Oladapo Fagbenle, or “Daps,” as he’s known professionally, directs music videos featuring well-known rap and hip-hop acts

Featured News

Daps: Eyes on the Prize

Spring 2019

 

Oladapo Fagbenle, or “Daps,” as he’s known professionally, directs music videos featuring well-known rap and hip-hop acts like Migos, Cardi B and Drake. His Instagram feed is a series of photos from one exotic place after another: Chateau Marmont. Paris. Thailand. London Fashion Week Men’s shows (and himself, there, on the pages of British GQ). He makes success look easy.

Oladapo Fagbenle, or “Daps,” as he’s known professionally, with actor-singer Jamie FoxxBut the story of Daps, who earned his Master of Arts in Communication from Bellarmine, is a story of determination, sacrifice and hard work.

Daps, who was born in Nigeria and spent most of his youth in England, came to Bellarmine after receiving a bachelor’s degree in business at Campbell University and playing basketball there for two years. He finished his remaining two years of NCAA eligibility as a Bellarmine Knight and graduated in 2010, then moved to New Jersey with plans to break into the New York music industry.

“My plan was: Graduate, get a job immediately, get paid a ton of money and then on the weekends and evenings, start up my video blog and transport myself from New Jersey to New York to be in that whole rap environment,” Daps said. “That didn’t happen, because I didn’t get hired.” The economic crash in 2008 had changed the job climate.

So Daps spent some time in sales. He was running dangerously low on funds when his brother, Luti Fagbenle, founder of production company Luti Media, presented him with the opportunity to produce a music video. Luti Fagbenle transferred the necessary funds to Daps and told him:“Figure it out. Google it.” That first experience, Daps said, “was a mess. But the video turned out OK.”

He moved back home to London and continued producing music videos for his brother. But “as I started producing more, I realized it wasn’t really for me,” Daps says. “It wasn’t really creative. But I was producing for directors, so I was learning on the job how to direct.”

He went on to direct some of the most notable hip-hop videos of the past few years, including videos for Migos’ songs Bad and Boujee (featuring Lil Uzi Vert), T-Shirt and Walk It Talk It (featuring Drake), and videos featuring Nicki Minaj, Cardi B, Big Shaq and others. Bad and Boujee got particular notice after Donald Glover praised Migos and the song at the Golden Globes in 2017 and the video was nominated for the BET Viewers’ Choice Award that same year. 
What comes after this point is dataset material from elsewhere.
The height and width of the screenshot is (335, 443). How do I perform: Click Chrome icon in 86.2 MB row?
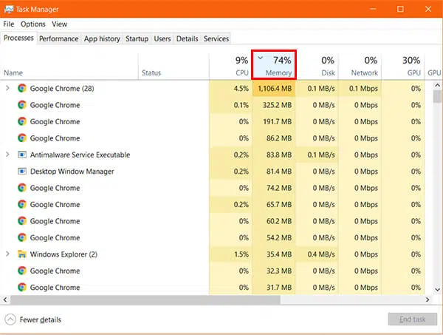pos(22,138)
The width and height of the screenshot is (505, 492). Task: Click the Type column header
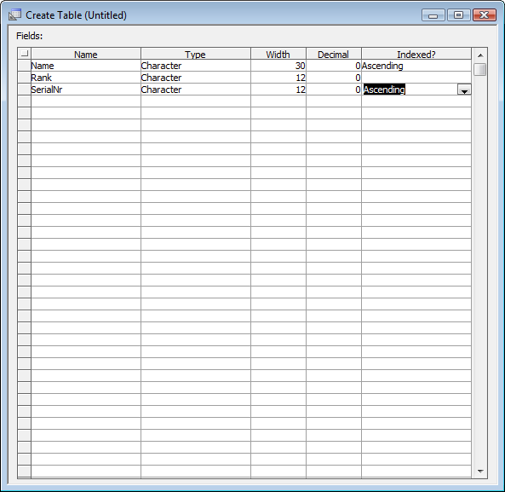click(x=196, y=54)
Oladapo Fagbenle, or “Daps,” as he’s known professionally, directs music videos featuring well-known rap and hip-hop actsDaps’ day-to-day activities vary depending on where a video is in the production process, but one thing is relatively constant: He’s always writing. “On the average day, I’m pitching on a project, or thinking of a new idea, or I’m researching, or I’m watching videos and taking notes. That’s the average day, is pitching for your next job,” Daps said. “My average day is writing, or coming up with ideas, or talking about meetings, or actually being in an edit session for a previously shot video. So most of my days, I am not on set.”

It turns out, college can prepare you pretty well for that kind of work. 

“The thing that helped me out in my undergrad that stayed with me was just handling workload and multitasking,” Daps said. “The thing that helped me in my master’s degree was actually writing. At Bellarmine, we had to write like one or two essays a week. Every single week you are literally writing and writing and writing. What I realized is that I had become so accustomed to writing, that when it was time to start writing music video treatments, I could churn those treatments out.”

A video treatment is a pitch, by the way. When an artist and their label are ready to make a video for a particular song, a call goes out for directors to pitch their ideas for what they imagine that video looking like, while staying within a certain budget. Daps’ agent funnels him requests, and he decides whether to pitch or pass. 

Interestingly, the college experience he says helped him the most was playing basketball at a high level of competition. “College basketball really shaped me for life, you know. Determination, teamwork, sacrifice, hard work and taking the little steps every day to throw yourself at the big goal.” 

His advice to dreamers out there who are also hoping to succeed in the industry is to be personable and “to put yourself out there. No one’s just going to hand you anything and say, ‘I select YOU to be awesome!’ No, you have to put yourself out there and make yourself irreplaceable.”

Even with his success, Daps is still working his way up the ladder. “I’m going to get into TV. Movies are my end goal... I’m not necessarily tired of music videos, but I personally can get a little stagnant if I do the same thing for too long.”